A paper that deserves perhaps a post here is “Science, Policy, and Acid Rain: Lessons Learned” by Lackey and Blair:
“Appreciate that research budgets follow fear! Successful researchers, especially those operating in the American “free market approach” to deciding what research to fund, are great opportunists when seeking funding: “good news” or “old news” does not result in financial support for research, but fear does! Researchers, especially those dependent on “soft” money are often very effective at marketing their own research priorities and frequently “hang their research on whatever (funding) hook is there.” Elected officials and political appointees are apt to funding.”

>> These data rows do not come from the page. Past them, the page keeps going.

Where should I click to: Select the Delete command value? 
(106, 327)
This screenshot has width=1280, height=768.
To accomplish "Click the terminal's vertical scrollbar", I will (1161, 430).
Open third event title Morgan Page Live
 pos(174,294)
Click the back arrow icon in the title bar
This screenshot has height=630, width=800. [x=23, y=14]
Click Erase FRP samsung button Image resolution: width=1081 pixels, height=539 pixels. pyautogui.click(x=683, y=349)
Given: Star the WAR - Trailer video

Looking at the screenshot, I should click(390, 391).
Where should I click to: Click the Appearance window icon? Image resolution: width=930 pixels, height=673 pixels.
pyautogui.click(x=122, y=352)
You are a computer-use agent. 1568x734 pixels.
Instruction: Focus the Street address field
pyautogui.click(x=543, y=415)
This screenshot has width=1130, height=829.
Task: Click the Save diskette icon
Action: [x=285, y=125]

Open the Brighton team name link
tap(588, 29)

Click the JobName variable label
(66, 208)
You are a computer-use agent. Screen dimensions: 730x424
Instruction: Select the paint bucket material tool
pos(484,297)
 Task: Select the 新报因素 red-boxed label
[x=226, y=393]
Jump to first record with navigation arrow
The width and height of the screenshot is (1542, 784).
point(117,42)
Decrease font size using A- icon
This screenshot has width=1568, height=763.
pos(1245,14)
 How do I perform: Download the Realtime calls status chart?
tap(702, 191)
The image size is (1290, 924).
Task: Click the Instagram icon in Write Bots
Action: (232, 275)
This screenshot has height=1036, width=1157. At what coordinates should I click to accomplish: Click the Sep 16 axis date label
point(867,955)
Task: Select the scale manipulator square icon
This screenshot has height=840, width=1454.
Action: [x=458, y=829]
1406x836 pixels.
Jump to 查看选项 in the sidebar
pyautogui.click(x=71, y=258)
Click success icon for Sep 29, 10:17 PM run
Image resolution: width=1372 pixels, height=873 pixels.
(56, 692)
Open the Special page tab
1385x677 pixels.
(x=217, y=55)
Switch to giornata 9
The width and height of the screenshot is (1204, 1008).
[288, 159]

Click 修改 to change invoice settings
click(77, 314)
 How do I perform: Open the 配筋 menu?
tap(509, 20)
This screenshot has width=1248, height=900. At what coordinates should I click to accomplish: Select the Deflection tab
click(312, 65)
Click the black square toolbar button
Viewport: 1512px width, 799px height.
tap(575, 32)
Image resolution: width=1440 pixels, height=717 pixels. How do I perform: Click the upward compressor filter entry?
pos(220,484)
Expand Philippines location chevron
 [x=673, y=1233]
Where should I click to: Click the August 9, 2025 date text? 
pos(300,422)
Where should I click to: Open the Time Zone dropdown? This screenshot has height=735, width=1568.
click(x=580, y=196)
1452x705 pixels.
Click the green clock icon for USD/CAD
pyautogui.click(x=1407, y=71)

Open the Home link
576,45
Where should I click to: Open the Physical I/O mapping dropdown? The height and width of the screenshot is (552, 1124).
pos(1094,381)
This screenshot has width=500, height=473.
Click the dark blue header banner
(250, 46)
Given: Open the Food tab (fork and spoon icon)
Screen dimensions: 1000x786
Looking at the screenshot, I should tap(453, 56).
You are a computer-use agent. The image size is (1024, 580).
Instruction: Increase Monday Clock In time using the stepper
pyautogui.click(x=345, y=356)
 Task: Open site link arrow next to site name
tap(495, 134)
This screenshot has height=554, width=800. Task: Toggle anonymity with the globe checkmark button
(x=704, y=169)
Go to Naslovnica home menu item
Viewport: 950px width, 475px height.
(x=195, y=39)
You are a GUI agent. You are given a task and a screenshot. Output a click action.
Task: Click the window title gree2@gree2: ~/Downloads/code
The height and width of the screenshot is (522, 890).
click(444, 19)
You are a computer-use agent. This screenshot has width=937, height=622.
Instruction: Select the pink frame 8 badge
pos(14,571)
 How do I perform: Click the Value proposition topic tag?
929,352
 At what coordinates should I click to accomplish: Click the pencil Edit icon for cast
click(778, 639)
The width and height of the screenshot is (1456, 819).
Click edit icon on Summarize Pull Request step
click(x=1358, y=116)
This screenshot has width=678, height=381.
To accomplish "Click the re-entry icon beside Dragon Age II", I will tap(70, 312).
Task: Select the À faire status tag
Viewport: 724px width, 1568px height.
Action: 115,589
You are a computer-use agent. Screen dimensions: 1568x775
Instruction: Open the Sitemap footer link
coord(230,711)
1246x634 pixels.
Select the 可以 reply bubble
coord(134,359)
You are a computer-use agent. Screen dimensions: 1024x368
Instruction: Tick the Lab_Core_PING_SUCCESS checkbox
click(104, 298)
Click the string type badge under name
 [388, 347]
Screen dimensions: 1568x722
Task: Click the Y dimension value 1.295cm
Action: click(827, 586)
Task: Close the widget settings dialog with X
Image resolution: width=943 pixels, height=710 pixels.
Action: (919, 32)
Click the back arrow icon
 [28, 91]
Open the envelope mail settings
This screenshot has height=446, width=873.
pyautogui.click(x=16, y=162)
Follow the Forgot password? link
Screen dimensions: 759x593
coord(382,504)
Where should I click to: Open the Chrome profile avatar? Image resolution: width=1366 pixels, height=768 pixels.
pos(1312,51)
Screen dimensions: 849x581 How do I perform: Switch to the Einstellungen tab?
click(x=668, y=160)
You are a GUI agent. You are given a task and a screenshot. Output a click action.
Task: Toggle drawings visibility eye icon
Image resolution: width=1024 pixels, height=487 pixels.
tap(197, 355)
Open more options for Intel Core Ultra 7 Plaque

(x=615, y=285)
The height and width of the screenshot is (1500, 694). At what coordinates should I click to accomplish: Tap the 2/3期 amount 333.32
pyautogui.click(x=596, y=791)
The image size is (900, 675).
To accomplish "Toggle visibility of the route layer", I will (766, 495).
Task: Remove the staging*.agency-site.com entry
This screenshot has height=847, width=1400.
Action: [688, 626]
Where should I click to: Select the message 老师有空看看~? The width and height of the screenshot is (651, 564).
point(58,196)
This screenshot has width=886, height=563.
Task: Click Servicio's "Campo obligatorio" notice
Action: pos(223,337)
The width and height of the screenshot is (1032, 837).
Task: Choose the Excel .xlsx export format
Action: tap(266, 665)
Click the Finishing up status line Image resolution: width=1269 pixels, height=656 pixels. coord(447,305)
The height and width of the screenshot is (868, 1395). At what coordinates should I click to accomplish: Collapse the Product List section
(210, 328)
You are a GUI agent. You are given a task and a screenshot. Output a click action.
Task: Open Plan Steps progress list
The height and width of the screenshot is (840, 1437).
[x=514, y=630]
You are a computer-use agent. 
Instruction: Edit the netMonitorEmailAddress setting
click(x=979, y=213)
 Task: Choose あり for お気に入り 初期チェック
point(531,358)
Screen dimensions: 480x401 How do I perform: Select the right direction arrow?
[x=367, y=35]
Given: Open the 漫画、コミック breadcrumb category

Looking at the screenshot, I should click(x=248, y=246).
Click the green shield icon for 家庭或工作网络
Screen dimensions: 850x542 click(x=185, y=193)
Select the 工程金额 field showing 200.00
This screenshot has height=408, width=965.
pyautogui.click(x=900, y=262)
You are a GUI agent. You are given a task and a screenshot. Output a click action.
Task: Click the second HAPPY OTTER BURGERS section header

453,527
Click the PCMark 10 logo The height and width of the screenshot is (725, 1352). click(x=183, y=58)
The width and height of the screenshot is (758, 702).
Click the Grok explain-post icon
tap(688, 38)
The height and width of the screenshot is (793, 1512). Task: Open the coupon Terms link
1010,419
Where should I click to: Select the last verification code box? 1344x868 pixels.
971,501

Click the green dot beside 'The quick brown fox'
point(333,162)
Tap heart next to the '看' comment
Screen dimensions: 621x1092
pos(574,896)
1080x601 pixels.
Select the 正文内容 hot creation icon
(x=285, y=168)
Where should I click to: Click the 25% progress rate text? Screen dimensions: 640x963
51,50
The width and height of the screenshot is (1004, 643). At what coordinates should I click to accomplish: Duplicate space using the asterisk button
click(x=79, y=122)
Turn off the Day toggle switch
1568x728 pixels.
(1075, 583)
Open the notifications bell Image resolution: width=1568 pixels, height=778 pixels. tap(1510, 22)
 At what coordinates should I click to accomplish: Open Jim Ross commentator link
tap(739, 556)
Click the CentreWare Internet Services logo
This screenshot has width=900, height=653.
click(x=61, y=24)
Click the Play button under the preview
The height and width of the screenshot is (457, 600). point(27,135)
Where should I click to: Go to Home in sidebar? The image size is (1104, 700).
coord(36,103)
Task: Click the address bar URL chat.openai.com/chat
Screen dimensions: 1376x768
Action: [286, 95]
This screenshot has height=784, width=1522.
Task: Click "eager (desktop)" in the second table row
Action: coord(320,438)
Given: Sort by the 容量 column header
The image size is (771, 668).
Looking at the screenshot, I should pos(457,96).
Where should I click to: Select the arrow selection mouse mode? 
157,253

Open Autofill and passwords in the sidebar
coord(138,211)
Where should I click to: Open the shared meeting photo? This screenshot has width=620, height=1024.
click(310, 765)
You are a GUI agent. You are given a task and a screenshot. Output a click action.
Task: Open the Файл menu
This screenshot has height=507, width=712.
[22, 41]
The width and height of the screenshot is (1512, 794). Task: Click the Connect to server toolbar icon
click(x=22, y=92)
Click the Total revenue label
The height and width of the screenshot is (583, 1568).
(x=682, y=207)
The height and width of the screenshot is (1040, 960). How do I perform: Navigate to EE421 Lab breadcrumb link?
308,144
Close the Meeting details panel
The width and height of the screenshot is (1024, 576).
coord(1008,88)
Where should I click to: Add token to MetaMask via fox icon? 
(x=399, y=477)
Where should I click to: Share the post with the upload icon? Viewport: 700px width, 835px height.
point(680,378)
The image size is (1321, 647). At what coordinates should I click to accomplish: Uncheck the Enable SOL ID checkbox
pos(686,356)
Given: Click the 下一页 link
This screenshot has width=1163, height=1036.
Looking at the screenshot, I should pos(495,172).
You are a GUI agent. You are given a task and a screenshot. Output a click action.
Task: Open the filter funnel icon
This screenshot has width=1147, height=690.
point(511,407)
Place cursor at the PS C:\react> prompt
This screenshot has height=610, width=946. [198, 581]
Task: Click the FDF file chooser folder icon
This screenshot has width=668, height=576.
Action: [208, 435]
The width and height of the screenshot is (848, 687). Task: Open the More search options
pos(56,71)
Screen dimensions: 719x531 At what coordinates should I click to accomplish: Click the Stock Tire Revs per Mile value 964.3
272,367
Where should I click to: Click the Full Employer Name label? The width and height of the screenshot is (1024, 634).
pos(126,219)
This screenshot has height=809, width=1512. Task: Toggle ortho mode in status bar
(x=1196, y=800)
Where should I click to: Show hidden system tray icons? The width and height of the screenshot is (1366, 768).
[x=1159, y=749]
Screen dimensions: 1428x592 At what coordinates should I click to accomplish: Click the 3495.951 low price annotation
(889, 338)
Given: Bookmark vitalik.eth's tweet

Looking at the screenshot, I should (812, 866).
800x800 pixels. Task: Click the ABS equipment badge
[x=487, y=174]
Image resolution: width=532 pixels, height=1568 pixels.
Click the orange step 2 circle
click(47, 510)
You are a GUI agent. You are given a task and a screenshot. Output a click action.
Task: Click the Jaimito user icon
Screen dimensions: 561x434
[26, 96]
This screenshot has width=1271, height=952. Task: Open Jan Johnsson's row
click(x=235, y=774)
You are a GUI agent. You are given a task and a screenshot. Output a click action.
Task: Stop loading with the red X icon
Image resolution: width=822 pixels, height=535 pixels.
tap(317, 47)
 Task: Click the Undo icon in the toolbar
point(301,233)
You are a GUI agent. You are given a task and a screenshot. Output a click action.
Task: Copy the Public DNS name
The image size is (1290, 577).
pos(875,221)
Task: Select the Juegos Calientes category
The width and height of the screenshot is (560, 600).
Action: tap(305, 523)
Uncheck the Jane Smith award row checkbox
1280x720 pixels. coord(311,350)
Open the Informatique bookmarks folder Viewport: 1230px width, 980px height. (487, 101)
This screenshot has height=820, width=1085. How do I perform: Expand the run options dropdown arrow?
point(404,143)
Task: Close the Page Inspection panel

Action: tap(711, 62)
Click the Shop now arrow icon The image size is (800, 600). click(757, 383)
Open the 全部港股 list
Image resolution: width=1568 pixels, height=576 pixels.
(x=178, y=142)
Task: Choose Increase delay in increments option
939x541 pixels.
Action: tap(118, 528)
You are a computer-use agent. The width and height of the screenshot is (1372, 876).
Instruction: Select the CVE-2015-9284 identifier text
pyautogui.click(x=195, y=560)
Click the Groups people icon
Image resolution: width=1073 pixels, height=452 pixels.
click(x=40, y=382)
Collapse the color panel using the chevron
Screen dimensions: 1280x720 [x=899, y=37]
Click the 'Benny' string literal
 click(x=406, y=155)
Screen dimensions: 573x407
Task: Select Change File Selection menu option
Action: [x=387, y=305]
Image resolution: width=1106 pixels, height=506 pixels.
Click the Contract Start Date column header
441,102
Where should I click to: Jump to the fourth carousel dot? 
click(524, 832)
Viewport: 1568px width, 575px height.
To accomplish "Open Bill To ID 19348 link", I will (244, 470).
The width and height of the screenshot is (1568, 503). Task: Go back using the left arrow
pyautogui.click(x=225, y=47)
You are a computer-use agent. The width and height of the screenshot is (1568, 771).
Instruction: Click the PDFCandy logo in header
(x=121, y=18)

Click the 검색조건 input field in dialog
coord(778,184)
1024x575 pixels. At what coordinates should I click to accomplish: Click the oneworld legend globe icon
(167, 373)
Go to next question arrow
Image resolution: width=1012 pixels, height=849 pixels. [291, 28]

http://oregonstate.edu/dept/fw/lackey/ACID-RAIN-SCIENCE-POLICY-LACKEY-BLAIR-JOURNAL-REPRINT-1997.pdf
Some things never change.
whats REAL noticeable is the LACK of reporting on it here in Aus.
almost every CO2 and anything humans do item from any aussie uni hits the headlines…
but then, this doesnt fit the green juLiars agenda or the controlled press.
kramer says:
January 12, 2012 at 2:34 pm
The Palm Beach Post, Jan 8, 1986
“There is some scientific consensus that acid rain has destroyed life in some freshwater lakes and streams, particularly in the northeastern US and Canada and has damaged buildings and other structures. ……..
Just to mke this clear: in the study it was stated:
“The study showed that terrestrial vegetation accounts for 90 percent of annual formic acid production.”
Formic acid is measured in ppt-s SO2 is ususlly observed in the ppb-scale. And SO2 is just one of the anorganic pullutants acidifying our atmosphere.
Guess what makes the atmosphere more acidic?
Presumably, formic acid is an insignificant contributor to acid rain (as suggested by MFKBoulder above), which is mostly sulfuric and nitric acid. Sulfuric acid comes mainly from buring sulfur-containing coal. So, scientists have been surprised by the source of formic acid, which is not a significant contributor to acid rain. Acid rain has been reduced by “scrubbers” on the stacks of coal-fired power plants so it is not as serious as it once was. Reduction of acid rain by the cap and trade program successfully applied market forces to reduce this form of pollution.